Willis won’t be spending too much time in motel rooms with the release of Easy. She is planning a short tour, most likely only going out on three 10-or-12-day runs. “Because of the baby,” she says, looking sad at the mere thought of leaving home. “I’ve only been away from him for four days and that just about broke my heart.”
It is past the baby’s bedtime now, and Willis is anxious to get inside and see if he has fallen asleep. Still, she takes the time to walk me out front. When she sees that my taxi still hasn’t arrived, she peeks in the front door to see what Deral is up to, and snaps on the porch light.

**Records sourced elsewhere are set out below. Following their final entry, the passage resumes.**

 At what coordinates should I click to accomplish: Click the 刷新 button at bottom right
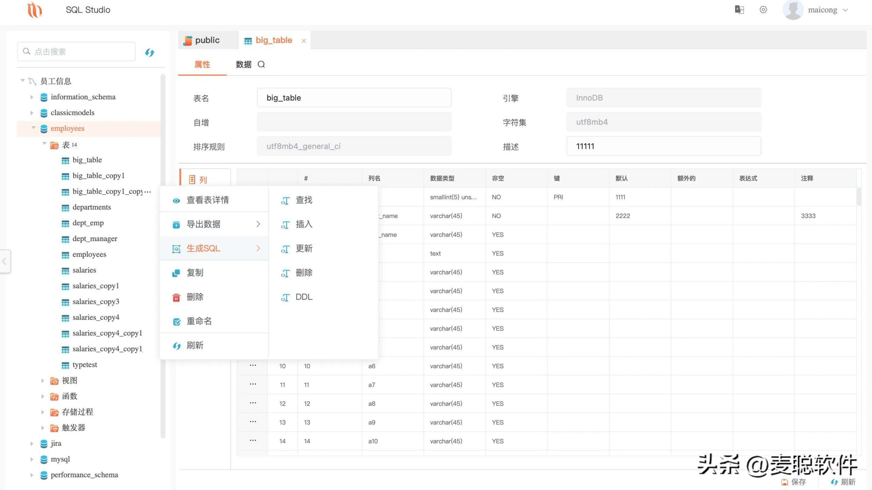843,482
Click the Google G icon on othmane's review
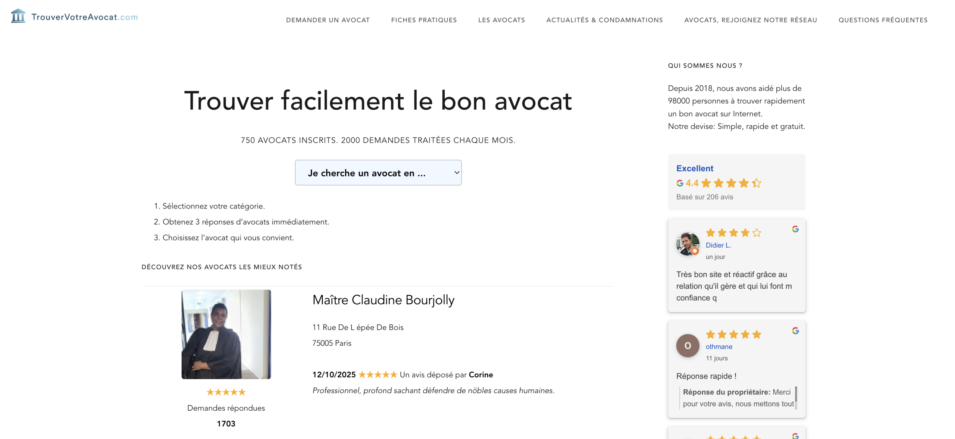This screenshot has height=439, width=955. (795, 330)
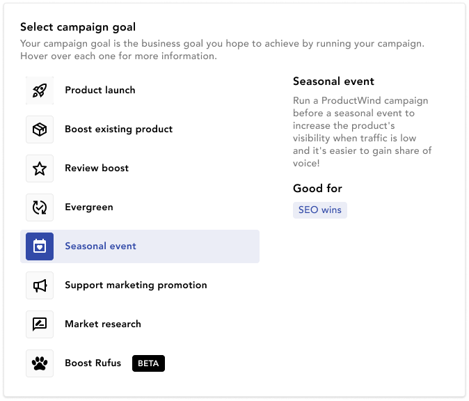Click the calendar heart Seasonal event icon
The width and height of the screenshot is (469, 401).
[40, 246]
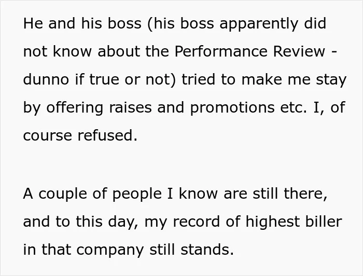Viewport: 363px width, 276px height.
Task: Click the word 'promotions' in the paragraph
Action: (232, 108)
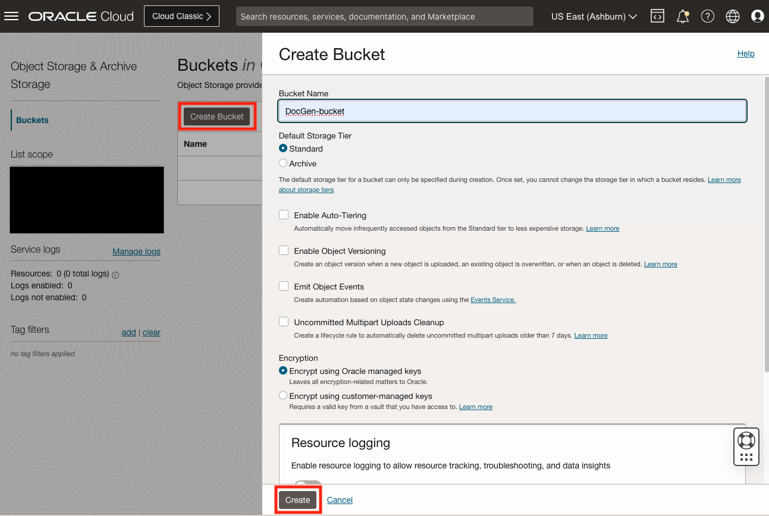Launch the Cloud Shell developer tools icon

pos(657,16)
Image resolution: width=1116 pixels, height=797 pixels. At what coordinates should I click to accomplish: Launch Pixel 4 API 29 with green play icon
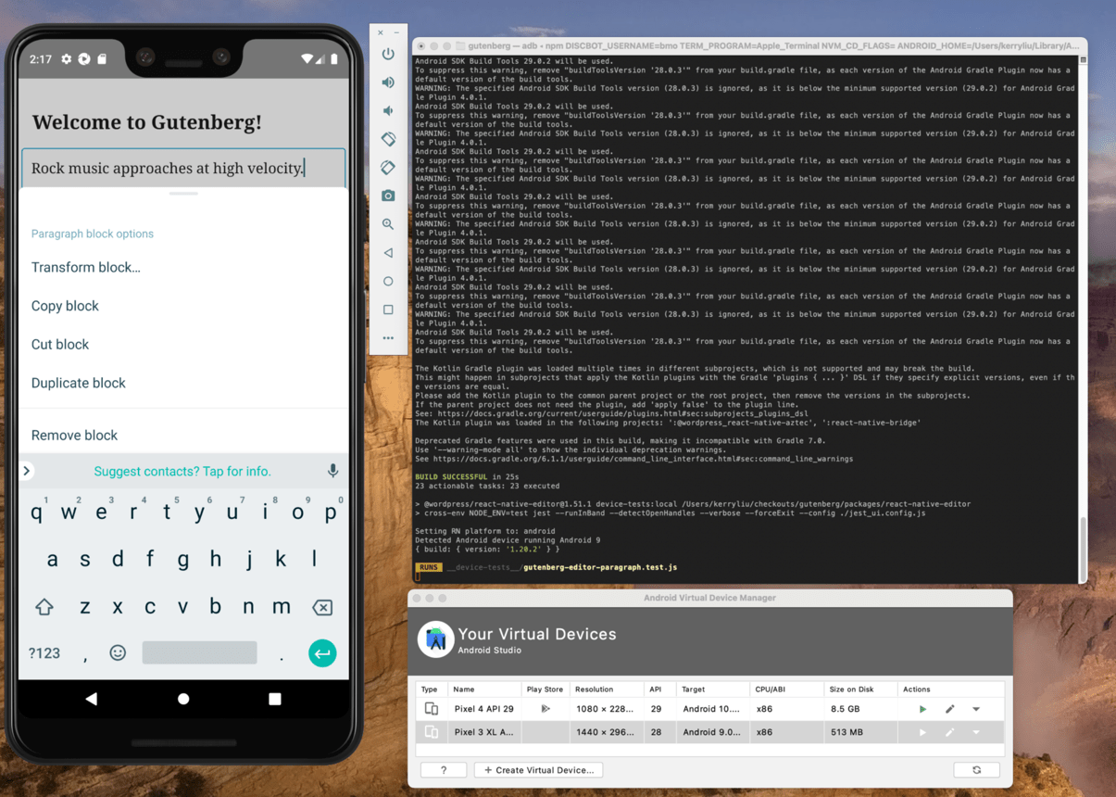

The scent of the mimosa has followed us out front. Either that or the smell has settled on our clothes. Willis crosses her arms against the fragrant night air and stands on the front stoop. A baby carriage is parked haphazardly in front of her on the sidewalk, and daylilies — neatly planted on either side of the steps — glow in the faint moonlight. “I can’t let you wait out here alone,” she says.
Robison appears at the door again, all smiles. “You want me to order a pizza?” he asks.
“Yeah, we should have ordered it before so I could have done the interview in my true form…with pizza sauce all over my face,” she says.
The taxi driver’s son is with him when he arrives, clad in a perpetual grin and a Willie Nelson T-shirt that makes him look like a member of the Austin Welcome Wagon. He leans against the window and squints at the gray shadows of the stoop as Willis and Robison stand there, waving goodbye. “Aw, man. Is that Kelly Willis?” he says. “I heard her down at the Continental one night, and she was just awesome. She’s got it all together.”
Silas House is currently looking for a mimosa tree to plant in his own back yard. House’s second novel, A Parchment of Leaves, will be published by Algonquin Books in October 2002.